[Portion of a data file]
-- Begin --

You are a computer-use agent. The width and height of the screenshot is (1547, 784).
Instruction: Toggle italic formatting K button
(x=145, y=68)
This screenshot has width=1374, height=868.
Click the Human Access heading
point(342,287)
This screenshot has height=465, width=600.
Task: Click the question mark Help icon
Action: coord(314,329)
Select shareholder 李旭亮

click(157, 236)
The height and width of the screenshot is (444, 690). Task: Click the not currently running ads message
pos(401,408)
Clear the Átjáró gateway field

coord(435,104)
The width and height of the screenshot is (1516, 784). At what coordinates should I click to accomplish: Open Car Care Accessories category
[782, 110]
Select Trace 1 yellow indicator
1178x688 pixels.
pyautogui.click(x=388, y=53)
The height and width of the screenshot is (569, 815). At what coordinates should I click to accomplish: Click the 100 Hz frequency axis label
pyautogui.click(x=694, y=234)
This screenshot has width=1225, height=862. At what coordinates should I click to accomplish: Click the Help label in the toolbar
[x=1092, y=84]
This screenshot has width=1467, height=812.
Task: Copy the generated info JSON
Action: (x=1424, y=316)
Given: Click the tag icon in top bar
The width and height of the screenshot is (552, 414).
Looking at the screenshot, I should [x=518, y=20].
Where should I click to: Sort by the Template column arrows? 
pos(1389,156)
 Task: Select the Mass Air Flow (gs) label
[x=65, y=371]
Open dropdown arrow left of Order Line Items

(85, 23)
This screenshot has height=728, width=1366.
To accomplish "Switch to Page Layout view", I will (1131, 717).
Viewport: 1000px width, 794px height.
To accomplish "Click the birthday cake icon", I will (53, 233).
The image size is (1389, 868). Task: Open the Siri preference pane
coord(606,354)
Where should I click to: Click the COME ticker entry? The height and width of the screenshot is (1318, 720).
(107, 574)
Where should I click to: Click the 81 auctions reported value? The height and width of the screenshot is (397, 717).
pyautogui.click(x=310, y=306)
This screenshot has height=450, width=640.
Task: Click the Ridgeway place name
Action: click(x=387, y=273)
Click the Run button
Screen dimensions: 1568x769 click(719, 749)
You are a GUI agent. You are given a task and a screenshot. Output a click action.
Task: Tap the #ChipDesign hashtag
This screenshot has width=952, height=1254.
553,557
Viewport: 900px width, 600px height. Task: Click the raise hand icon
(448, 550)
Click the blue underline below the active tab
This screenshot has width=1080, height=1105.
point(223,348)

-- End --

Problem details: Can you output every line of the material above, unchanged?

Task result:
You are a computer-use agent. The width and height of the screenshot is (1547, 784).
Instruction: Toggle italic formatting K button
(x=145, y=68)
This screenshot has width=1374, height=868.
Click the Human Access heading
point(342,287)
This screenshot has height=465, width=600.
Task: Click the question mark Help icon
Action: coord(314,329)
Select shareholder 李旭亮

click(157, 236)
The height and width of the screenshot is (444, 690). Task: Click the not currently running ads message
pos(401,408)
Clear the Átjáró gateway field

coord(435,104)
The width and height of the screenshot is (1516, 784). At what coordinates should I click to accomplish: Open Car Care Accessories category
[782, 110]
Select Trace 1 yellow indicator
1178x688 pixels.
pyautogui.click(x=388, y=53)
The height and width of the screenshot is (569, 815). At what coordinates should I click to accomplish: Click the 100 Hz frequency axis label
pyautogui.click(x=694, y=234)
This screenshot has width=1225, height=862. At what coordinates should I click to accomplish: Click the Help label in the toolbar
[x=1092, y=84]
This screenshot has width=1467, height=812.
Task: Copy the generated info JSON
Action: (x=1424, y=316)
Given: Click the tag icon in top bar
The width and height of the screenshot is (552, 414).
Looking at the screenshot, I should [x=518, y=20].
Where should I click to: Sort by the Template column arrows? 
pos(1389,156)
 Task: Select the Mass Air Flow (gs) label
[x=65, y=371]
Open dropdown arrow left of Order Line Items

(85, 23)
This screenshot has height=728, width=1366.
To accomplish "Switch to Page Layout view", I will (1131, 717).
Viewport: 1000px width, 794px height.
To accomplish "Click the birthday cake icon", I will (53, 233).
The image size is (1389, 868). Task: Open the Siri preference pane
coord(606,354)
Where should I click to: Click the COME ticker entry? The height and width of the screenshot is (1318, 720).
(107, 574)
Where should I click to: Click the 81 auctions reported value? The height and width of the screenshot is (397, 717).
pyautogui.click(x=310, y=306)
This screenshot has height=450, width=640.
Task: Click the Ridgeway place name
Action: click(x=387, y=273)
Click the Run button
Screen dimensions: 1568x769 click(719, 749)
You are a GUI agent. You are given a task and a screenshot. Output a click action.
Task: Tap the #ChipDesign hashtag
This screenshot has width=952, height=1254.
553,557
Viewport: 900px width, 600px height. Task: Click the raise hand icon
(448, 550)
Click the blue underline below the active tab
This screenshot has width=1080, height=1105.
point(223,348)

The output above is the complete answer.